Large language models (LLMs) face critical safety challenges, as they can be manipulated to generate harmful content through adversarial prompts and jailbreak attacks. Many defenses are typically either black-box guardrails that filter outputs, or internals-based methods that steer hidden activations by operationalizing safety as a single latent feature or dimension. While effective for simple concepts, this assumption is limiting, as recent evidence shows that abstract concepts such as refusal and temporality are distributed across multiple features rather than isolated in one. To address this limitation, we introduce Graph-Regularized Sparse Autoencoders (GSAEs), which extends SAEs with a Laplacian smoothness penalty on the neuron co-activation graph. Unlike standard SAEs that assign each concept to a single latent feature, GSAEs recover smooth, distributed safety representations as coherent patterns spanning multiple features. We empirically demonstrate that GSAE enables effective runtime safety steering, assembling features into a weighted set of safety-relevant directions and controlling them with a two-stage gating mechanism that activates interventions only when harmful prompts or continuations are detected during generation. This approach enforces refusals adaptively while preserving utility on benign queries. Across safety and QA benchmarks, GSAE steering achieves an average 82% selective refusal rate, substantially outperforming standard SAE steering (42%), while maintaining strong task accuracy (70% on TriviaQA, 65% on TruthfulQA, 74% on GSM8K). Robustness experiments further show generalization across LLaMA-3, Mistral, Qwen, and Phi families and resilience against jailbreak attacks (GCG, AutoDAN), consistently maintaining >= 90% refusal of harmful content.

Figures (6)

• Figure 1: Overview of the GSAE steering framework. A user query is encoded into hidden states, which the GSAE decomposes into graph-regularized safety features. A dual-gating controller uses these features to make a two-stage safety assessment: an Input Gate evaluates the initial prompt, while a Continuation Gate monitors the generation in real-time. This allows the system to selectively block harmful outputs while preserving benign ones.

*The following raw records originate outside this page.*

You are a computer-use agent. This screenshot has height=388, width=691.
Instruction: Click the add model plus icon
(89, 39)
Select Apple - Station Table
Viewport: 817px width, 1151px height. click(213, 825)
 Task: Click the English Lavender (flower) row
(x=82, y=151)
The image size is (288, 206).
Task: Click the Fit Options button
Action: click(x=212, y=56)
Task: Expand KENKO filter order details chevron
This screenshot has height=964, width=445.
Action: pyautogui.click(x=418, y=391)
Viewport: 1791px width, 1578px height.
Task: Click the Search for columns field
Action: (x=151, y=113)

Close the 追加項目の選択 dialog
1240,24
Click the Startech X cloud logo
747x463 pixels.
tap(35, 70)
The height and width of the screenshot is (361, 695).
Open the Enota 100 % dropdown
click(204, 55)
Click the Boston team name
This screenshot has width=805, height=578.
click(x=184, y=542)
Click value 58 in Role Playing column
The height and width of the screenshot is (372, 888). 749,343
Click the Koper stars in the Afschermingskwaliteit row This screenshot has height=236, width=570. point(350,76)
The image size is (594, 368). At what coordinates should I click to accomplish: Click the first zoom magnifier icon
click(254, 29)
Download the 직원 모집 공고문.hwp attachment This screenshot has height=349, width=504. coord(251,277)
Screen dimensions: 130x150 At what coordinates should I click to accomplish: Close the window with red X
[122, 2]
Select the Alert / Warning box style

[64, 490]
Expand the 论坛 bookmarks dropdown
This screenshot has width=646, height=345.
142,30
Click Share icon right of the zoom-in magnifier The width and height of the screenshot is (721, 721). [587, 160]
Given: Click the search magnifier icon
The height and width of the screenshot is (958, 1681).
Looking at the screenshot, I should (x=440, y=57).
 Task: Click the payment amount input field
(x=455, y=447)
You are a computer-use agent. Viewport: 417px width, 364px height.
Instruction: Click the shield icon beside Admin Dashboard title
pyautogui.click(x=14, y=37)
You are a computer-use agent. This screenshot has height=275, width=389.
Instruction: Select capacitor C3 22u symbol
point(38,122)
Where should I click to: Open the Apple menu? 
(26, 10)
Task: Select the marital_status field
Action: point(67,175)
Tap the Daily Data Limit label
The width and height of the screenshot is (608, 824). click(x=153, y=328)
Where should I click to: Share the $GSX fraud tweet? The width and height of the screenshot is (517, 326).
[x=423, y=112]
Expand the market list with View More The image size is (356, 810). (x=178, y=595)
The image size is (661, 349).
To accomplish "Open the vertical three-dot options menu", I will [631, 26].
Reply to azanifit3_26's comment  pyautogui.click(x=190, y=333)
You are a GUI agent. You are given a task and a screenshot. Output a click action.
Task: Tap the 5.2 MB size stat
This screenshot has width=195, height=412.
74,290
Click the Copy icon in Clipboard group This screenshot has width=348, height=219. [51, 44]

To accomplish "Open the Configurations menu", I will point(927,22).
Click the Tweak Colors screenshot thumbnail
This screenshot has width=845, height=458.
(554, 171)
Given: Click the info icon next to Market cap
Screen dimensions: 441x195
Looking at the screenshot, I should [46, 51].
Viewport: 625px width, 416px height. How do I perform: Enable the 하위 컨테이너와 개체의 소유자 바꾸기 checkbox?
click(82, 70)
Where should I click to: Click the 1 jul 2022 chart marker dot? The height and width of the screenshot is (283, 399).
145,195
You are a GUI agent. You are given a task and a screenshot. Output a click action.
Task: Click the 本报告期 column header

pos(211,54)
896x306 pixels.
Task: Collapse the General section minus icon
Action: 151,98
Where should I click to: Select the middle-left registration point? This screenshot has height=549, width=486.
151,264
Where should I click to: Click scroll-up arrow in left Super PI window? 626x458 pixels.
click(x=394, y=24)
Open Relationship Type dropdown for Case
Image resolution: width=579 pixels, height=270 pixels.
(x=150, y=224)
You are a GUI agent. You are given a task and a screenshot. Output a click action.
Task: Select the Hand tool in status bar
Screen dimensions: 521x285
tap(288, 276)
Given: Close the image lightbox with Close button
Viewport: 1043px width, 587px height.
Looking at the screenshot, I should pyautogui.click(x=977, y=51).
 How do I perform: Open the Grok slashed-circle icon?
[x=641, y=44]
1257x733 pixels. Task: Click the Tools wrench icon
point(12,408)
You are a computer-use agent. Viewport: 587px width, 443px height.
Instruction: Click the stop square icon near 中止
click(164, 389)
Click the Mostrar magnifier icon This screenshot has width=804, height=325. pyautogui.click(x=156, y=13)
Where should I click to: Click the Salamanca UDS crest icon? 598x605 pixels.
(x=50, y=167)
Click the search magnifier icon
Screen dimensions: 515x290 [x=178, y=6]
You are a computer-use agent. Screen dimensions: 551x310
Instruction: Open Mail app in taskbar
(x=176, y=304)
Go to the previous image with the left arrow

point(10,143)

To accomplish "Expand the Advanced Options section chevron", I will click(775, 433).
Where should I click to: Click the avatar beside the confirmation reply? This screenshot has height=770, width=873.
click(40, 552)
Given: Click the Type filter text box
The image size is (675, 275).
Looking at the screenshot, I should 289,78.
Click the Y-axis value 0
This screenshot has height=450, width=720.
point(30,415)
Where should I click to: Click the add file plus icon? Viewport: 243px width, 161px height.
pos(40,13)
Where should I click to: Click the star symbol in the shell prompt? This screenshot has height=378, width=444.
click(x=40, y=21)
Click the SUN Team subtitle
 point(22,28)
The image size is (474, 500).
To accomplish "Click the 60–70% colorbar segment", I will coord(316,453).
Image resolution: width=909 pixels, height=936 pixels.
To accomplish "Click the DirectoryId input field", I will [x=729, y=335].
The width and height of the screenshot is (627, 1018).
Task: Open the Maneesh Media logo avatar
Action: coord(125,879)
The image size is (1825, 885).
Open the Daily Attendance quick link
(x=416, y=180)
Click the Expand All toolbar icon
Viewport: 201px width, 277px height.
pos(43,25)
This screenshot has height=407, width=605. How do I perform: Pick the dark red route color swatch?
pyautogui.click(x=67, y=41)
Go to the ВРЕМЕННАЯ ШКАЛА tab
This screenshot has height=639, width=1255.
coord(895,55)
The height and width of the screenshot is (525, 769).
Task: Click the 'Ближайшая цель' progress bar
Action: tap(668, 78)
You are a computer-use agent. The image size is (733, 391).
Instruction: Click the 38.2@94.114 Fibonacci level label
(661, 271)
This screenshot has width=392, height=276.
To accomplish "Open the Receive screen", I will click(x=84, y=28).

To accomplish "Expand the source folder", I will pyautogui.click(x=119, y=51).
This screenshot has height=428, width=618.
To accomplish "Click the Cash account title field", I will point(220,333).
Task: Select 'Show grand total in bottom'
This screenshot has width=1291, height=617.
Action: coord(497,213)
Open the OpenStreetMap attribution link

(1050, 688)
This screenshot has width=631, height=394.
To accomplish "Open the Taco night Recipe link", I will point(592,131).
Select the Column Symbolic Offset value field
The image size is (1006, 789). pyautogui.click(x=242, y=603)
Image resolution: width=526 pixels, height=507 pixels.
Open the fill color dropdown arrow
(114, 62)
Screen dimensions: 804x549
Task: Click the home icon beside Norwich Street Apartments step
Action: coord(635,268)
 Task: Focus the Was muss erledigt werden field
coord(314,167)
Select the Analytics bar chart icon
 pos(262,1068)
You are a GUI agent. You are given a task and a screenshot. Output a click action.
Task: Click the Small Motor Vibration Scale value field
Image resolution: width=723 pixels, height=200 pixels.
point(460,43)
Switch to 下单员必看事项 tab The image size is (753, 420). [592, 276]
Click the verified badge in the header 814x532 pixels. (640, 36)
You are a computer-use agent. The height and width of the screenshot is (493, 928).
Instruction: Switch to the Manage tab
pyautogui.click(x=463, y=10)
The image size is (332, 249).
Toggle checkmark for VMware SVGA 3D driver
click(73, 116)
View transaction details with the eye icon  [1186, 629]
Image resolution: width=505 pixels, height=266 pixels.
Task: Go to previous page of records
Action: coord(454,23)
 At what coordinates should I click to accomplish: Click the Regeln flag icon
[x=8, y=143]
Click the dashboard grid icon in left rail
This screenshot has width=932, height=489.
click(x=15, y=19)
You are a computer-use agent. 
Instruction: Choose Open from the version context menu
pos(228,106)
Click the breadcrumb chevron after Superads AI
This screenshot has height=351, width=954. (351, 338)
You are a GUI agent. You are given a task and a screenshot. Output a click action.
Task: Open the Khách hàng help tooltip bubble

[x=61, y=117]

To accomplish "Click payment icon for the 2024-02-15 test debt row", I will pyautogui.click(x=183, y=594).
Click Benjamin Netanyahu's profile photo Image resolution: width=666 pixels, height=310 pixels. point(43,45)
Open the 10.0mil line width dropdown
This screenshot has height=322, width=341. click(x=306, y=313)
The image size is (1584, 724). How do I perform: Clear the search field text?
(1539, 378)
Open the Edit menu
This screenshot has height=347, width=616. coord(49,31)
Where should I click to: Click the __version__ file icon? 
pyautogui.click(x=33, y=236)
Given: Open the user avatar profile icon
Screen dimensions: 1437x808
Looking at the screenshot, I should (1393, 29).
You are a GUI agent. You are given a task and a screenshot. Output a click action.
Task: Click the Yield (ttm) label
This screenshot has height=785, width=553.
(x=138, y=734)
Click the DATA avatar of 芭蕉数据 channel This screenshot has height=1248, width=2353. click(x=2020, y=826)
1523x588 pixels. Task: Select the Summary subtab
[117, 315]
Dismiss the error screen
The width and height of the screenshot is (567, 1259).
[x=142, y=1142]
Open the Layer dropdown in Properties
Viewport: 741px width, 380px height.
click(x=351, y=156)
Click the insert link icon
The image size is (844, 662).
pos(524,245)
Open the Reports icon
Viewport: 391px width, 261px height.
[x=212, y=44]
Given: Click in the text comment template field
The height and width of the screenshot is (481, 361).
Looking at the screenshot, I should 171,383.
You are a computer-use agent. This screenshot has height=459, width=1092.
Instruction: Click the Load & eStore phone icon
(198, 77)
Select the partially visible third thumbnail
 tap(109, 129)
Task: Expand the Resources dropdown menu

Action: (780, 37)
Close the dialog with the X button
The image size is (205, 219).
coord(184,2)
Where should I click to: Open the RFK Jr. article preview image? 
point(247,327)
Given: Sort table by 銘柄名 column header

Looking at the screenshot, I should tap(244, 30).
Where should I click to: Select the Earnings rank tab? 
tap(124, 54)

• Figure 2: Safety performance across models, reported as the selective refusal score $\Delta_s$. GSAE (green) consistently outperforms both SafeSwitch (orange) and the baseline.
• Figure 3: Refusal trade-off plots: harmful refusal rate (HRR, y-axis) vs. safe refusal rate (SRR, x-axis). The ideal region is the top-left (maximizing harmful refusals while minimizing safe ones). GSAE consistently occupies this region, achieving the best balance.
• Figure 4: Distribution of safe vs. unsafe prompt activations projected onto the low-frequency eigenvectors of the neuron co-activation graph's Laplacian. The lack of a single eigenvector that cleanly separates the two distributions provides empirical support for the hypothesis that safety is a distributed concept.
• Figure 5: Distribution of per-feature Dirichlet energy for SAE vs. GSAE at an intermediate model layer. Both the PDF (left) and CDF (right) show that GSAE features (orange) are consistently smoother, possessing significantly lower energy than standard SAE features (blue). Dashed and dotted lines indicate the median energy for each model.